- **WRITTEN EXERCISE**:
Format every line of the listing below as a numbered list, omitting any blank lines.

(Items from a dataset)
★ ★ ★ ★ ★
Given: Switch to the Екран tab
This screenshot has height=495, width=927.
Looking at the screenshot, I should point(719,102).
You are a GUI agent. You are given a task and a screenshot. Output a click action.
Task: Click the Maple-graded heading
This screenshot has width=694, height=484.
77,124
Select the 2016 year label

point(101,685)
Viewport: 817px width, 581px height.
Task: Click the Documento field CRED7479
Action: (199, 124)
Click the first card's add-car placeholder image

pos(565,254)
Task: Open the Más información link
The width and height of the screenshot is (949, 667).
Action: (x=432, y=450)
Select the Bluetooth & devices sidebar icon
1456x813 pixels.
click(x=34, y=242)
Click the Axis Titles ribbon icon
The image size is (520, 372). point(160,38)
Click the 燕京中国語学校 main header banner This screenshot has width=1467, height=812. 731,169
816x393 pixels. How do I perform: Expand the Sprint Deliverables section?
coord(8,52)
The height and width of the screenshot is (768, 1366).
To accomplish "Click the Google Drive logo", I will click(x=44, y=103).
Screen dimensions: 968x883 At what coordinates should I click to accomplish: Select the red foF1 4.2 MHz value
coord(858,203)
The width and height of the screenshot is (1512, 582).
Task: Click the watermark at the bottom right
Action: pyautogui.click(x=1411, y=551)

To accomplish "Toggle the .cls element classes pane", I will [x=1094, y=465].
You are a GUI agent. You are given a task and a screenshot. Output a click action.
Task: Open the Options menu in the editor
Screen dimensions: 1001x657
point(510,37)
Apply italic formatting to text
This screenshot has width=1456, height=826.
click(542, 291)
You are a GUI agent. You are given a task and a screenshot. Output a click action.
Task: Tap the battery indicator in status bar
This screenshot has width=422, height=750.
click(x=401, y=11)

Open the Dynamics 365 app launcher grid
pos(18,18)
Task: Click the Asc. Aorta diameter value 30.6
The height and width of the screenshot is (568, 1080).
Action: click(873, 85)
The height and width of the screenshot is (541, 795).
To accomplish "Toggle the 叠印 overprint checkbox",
★ ★ ★ ★ ★
- **CORRECT RESULT**:
1. Given: Switch to the Екран tab
2. This screenshot has height=495, width=927.
3. Looking at the screenshot, I should point(719,102).
4. You are a GUI agent. You are given a task and a screenshot. Output a click action.
5. Task: Click the Maple-graded heading
6. This screenshot has width=694, height=484.
7. 77,124
8. Select the 2016 year label
9. point(101,685)
10. Viewport: 817px width, 581px height.
11. Task: Click the Documento field CRED7479
12. Action: (199, 124)
13. Click the first card's add-car placeholder image
14. pos(565,254)
15. Task: Open the Más información link
16. The width and height of the screenshot is (949, 667).
17. Action: (x=432, y=450)
18. Select the Bluetooth & devices sidebar icon
19. 1456x813 pixels.
20. click(x=34, y=242)
21. Click the Axis Titles ribbon icon
22. The image size is (520, 372). point(160,38)
23. Click the 燕京中国語学校 main header banner This screenshot has width=1467, height=812. 731,169
24. 816x393 pixels. How do I perform: Expand the Sprint Deliverables section?
25. coord(8,52)
26. The height and width of the screenshot is (768, 1366).
27. To accomplish "Click the Google Drive logo", I will click(x=44, y=103).
28. Screen dimensions: 968x883 At what coordinates should I click to accomplish: Select the red foF1 4.2 MHz value
29. coord(858,203)
30. The width and height of the screenshot is (1512, 582).
31. Task: Click the watermark at the bottom right
32. Action: pyautogui.click(x=1411, y=551)
33. To accomplish "Toggle the .cls element classes pane", I will [x=1094, y=465].
34. You are a GUI agent. You are given a task and a screenshot. Output a click action.
35. Task: Open the Options menu in the editor
36. Screen dimensions: 1001x657
37. point(510,37)
38. Apply italic formatting to text
39. This screenshot has width=1456, height=826.
40. click(542, 291)
41. You are a GUI agent. You are given a task and a screenshot. Output a click action.
42. Task: Tap the battery indicator in status bar
43. This screenshot has width=422, height=750.
44. click(x=401, y=11)
45. Open the Dynamics 365 app launcher grid
46. pos(18,18)
47. Task: Click the Asc. Aorta diameter value 30.6
48. The height and width of the screenshot is (568, 1080).
49. Action: click(873, 85)
50. The height and width of the screenshot is (541, 795).
51. To accomplish "Toggle the 叠印 overprint checkbox",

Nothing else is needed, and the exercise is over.